(SECCIÓN DE TEXTO)

'''

Tal vez uno de los aportes más permanentes de L’ordre libertaire: La vie philosophique d’Albert Camus, la apenas publicada biografía del Premio Nóbel de Literatura, escrita por Michel Onfray, es el de corregir, desmontar, enmendar, redireccionar una lectura de Camus, que, no por generalizada, deja de ser la más engañosa. Onfray es el primer biógrafo del XXI que se ha dedicado a releer las 5000 páginas del canon camusiano en la nueva edición Pléiade. El resultado es un dilatado y apasionante comentario que lo signa la voluntad de presentarnos otro Camus, uno más fiel a las raíces de un pensamiento, cuya claridad esencial nunca quiso, o casi nunca, ser entendido. Para Onfray, lo que ha podido ser tomado como desviación existencial por los seguidores de Sartre es lo mejor de Camus, un “pensamiento hedonista, cuya mejor expresión hay que buscarla en los escritos argelinos”. En especial, es esa la más iluminada interpretación moderna de “lo mediterráneo” que es Bodas escrito a los veintitrés años:

En primavera, Tipasa está habitada por los dioses y los dioses hablan bajo el sol y el aroma de los ajenjos. El mar con reflejos de plata, el cielo de un azul crudo, las ruinas cubiertas de flores y la luz borboteando sobre los montones de piedra…

Aquí he llegado a entender lo que llaman la gloria: el derecho a amar sin medida. Sólo existe un amor en este mundo. Estrechar un cuerpo de mujer significa apoderarse de esta extraña dicha que desciende del cielo hacia el mar. (Bodas en Tipasa)

'''

(EXTRACTO DE DATOS)
'''

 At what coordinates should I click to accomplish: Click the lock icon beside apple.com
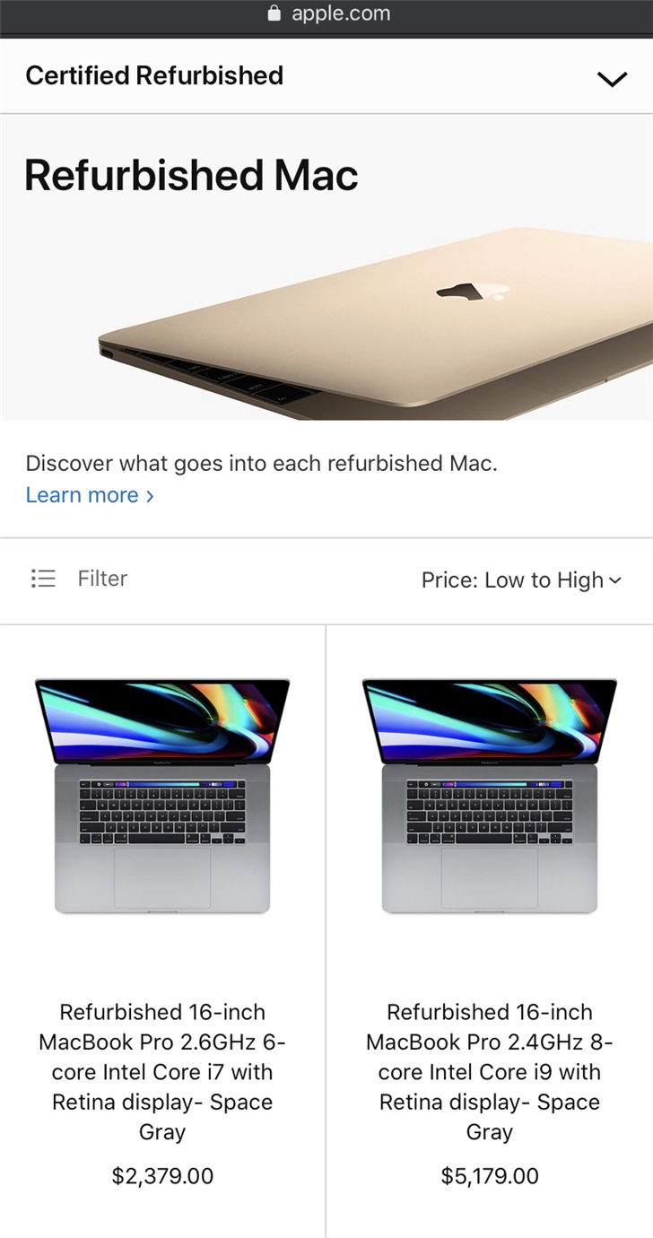(274, 13)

'''

(DESAFÍOS)
• A. Según el texto sobre Camus, ¿a qué edad escribió Camus Bodas?
• B. En el texto sobre Camus, ¿qué verbos en infinitivo indican lo que hace el aporte de la biografía de Onfray con una lectura de Camus? Nómbralos todos.
• C. Copia literalmente el texto sobre Camus entre "En primavera, Tipasa" y "mar. (Bodas en Tipasa)", ambos incluidos.
Las líneas no hacen falta para nada.

(RESPUESTAS POR TAREA)
• A. A los veintitrés años.

• B. Corregir, desmontar, enmendar y redireccionar.

• C.
En primavera, Tipasa está habitada por los dioses y los dioses hablan bajo el sol y el aroma de los ajenjos. El mar con reflejos de plata, el cielo de un azul crudo, las ruinas cubiertas de flores y la luz borboteando sobre los montones de piedra…

Aquí he llegado a entender lo que llaman la gloria: el derecho a amar sin medida. Sólo existe un amor en este mundo. Estrechar un cuerpo de mujer significa apoderarse de esta extraña dicha que desciende del cielo hacia el mar. (Bodas en Tipasa)